As for those I called “delusional,” it might be better to say they’re experiencing the placebo effect. Perception, even if imagined, is reality. If the user believes 96k sounds better, the only way to prove them wrong, is through double-blind testing, to which few will submit, because they just don’t really care.


Finally, some point to processing as reasoning for a higher sampling rate. These days, proper anti-aliasing and oversampling within plugins has made this largely a non-issue. Linear processes haven’t ever really been much of a problem, but certain nonlinear processes did not account for the Nyquist limit, which is the highest frequency that can be represented by a given sampling rate. So, for instance, pitching up a few semitones could cause aliasing to occur at the top of the signal. Today, many DAWs and plugins use oversampling and/or filters to avoid these problems. Oversampling is when a processor will increase the sample rate two, four, or sometimes as much as 32 times that of the original sample rate, apply signal processing, filter, and return to the original sample rate. Frankly, it’s a feature that should have become standard years ago. The practice isn’t new, but it has only recently become commonplace. Some processors still aren’t using it, so working at a higher sample rate avoids the issue. 

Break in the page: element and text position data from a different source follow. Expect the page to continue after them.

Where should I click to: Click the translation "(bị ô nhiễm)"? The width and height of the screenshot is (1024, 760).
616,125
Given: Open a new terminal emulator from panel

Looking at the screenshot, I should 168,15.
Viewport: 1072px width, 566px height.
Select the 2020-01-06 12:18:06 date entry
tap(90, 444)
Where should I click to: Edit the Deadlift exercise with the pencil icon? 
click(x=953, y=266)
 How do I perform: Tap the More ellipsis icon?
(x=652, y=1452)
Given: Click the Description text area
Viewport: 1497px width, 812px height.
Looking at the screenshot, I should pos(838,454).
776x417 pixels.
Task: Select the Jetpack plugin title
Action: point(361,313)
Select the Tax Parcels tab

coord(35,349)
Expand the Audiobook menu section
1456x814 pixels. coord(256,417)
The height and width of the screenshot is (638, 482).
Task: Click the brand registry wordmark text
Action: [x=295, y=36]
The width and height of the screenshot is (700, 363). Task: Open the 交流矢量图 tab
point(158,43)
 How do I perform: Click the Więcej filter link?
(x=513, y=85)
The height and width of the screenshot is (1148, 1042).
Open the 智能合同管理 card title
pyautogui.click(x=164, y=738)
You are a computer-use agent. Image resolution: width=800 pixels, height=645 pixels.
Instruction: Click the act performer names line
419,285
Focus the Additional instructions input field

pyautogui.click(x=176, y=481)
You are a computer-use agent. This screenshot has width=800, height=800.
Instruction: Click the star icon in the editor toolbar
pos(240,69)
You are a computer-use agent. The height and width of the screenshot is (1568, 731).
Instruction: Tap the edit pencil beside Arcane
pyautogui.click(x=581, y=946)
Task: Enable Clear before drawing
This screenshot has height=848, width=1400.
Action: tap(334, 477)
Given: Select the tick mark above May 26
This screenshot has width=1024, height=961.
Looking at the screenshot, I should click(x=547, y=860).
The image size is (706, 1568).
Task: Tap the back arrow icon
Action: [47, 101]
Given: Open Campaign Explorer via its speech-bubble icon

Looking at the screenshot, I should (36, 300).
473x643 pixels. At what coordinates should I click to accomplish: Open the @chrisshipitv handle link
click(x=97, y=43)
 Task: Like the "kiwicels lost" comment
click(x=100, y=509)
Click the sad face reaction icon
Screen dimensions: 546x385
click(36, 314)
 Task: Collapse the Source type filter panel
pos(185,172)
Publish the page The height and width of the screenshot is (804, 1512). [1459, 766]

So, where does all of that leave the voice actor? For the most part, simply record and deliver what’s asked. It doesn’t have to be complicated. For everything else, I suggest always working in 24-bit or higher. Sample rate is debatable. I, personally, record most things at 44.1kHz, because more than 95% of my work will be delivered at that sampling rate. Recording at 48k is also fine, and can easily be converted, if needed. I do not recommend recording at sample rates above 48k, except when specifically requested, because it’s so rarely necessary. 


You’re probably feeling more confused than before. Sorry about that. If I can clarify any specific points, let me know!